Dataset items
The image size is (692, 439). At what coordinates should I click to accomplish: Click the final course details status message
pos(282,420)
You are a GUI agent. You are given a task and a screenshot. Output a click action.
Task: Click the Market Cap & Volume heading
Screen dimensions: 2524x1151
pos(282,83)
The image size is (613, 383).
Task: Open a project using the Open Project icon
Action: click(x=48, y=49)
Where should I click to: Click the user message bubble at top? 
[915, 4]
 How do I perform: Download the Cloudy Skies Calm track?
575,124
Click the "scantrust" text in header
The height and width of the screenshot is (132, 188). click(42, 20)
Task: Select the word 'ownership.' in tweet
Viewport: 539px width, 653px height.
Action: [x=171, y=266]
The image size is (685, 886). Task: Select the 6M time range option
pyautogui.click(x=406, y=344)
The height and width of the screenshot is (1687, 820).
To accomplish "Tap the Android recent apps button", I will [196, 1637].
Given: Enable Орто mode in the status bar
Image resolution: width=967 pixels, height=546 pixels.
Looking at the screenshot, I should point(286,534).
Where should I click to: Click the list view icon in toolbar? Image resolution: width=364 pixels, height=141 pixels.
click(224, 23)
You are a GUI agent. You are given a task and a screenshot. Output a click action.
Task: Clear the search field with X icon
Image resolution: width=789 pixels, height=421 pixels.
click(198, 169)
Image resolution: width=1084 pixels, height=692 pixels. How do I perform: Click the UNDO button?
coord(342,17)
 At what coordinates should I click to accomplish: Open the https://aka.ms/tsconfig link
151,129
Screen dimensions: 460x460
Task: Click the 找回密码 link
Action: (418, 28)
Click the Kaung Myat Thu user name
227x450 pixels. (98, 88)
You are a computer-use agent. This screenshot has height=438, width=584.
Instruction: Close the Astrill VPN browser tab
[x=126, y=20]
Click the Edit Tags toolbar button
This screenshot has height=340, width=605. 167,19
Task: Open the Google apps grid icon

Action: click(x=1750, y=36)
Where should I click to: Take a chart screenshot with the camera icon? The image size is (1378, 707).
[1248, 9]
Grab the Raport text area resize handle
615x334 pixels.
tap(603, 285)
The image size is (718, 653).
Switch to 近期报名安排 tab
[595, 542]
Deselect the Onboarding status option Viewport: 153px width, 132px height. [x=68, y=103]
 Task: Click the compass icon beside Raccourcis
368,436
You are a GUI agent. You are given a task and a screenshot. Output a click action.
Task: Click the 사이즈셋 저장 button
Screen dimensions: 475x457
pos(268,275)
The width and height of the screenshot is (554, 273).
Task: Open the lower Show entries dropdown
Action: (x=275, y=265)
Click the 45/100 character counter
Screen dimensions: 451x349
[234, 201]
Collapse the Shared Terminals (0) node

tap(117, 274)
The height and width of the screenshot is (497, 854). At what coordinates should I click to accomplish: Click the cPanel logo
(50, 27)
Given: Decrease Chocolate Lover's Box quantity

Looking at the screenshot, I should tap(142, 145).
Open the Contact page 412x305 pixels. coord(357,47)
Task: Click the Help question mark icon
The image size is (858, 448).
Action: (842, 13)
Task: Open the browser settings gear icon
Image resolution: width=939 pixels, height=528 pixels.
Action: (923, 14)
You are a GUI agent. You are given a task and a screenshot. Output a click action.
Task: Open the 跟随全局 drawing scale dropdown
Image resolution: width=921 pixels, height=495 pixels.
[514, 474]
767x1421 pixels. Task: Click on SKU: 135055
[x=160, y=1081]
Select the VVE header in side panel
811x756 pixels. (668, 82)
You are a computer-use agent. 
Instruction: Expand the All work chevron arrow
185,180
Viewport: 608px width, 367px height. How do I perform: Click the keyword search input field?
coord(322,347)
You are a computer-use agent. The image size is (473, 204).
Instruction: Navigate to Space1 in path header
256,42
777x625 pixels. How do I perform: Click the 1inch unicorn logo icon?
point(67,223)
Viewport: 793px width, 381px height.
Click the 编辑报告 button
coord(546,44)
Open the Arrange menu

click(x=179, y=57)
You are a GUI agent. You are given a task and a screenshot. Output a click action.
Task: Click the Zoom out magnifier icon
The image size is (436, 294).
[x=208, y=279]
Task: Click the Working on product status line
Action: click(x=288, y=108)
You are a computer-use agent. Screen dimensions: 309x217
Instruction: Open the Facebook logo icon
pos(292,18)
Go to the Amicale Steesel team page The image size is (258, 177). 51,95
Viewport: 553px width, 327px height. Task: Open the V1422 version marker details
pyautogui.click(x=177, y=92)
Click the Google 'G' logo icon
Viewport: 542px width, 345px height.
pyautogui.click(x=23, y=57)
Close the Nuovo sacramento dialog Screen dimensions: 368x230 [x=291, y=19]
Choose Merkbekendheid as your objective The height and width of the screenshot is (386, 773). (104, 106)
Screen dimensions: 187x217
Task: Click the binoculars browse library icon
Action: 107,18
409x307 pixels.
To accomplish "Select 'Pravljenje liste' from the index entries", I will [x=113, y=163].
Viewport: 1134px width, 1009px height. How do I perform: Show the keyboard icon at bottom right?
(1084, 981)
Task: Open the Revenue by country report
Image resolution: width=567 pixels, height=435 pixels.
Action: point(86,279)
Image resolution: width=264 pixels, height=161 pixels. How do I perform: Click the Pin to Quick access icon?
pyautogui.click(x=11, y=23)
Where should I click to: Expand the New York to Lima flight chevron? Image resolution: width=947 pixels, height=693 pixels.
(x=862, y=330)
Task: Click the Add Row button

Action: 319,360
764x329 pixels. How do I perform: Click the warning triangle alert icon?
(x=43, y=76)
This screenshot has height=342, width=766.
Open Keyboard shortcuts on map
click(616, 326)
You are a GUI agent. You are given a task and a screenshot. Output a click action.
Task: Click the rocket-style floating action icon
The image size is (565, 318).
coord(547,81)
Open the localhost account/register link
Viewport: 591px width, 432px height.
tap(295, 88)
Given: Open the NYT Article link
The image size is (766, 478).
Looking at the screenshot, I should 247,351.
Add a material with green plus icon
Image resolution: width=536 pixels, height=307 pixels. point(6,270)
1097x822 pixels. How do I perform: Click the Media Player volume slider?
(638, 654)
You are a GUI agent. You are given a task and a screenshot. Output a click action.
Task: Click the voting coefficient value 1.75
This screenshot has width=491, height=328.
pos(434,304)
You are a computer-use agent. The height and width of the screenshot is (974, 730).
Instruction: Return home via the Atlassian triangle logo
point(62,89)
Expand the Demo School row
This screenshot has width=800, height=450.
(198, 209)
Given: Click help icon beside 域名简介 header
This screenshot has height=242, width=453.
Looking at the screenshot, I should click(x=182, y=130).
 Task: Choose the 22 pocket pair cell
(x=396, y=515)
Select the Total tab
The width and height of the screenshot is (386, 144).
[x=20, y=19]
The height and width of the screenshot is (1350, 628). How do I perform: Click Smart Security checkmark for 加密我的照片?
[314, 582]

◆ Exercise objective:
Every line in the entries above that mentions the word "page" must be shown.

◆ Result of this exercise:
Open the Contact page 412x305 pixels. coord(357,47)
Go to the Amicale Steesel team page The image size is (258, 177). 51,95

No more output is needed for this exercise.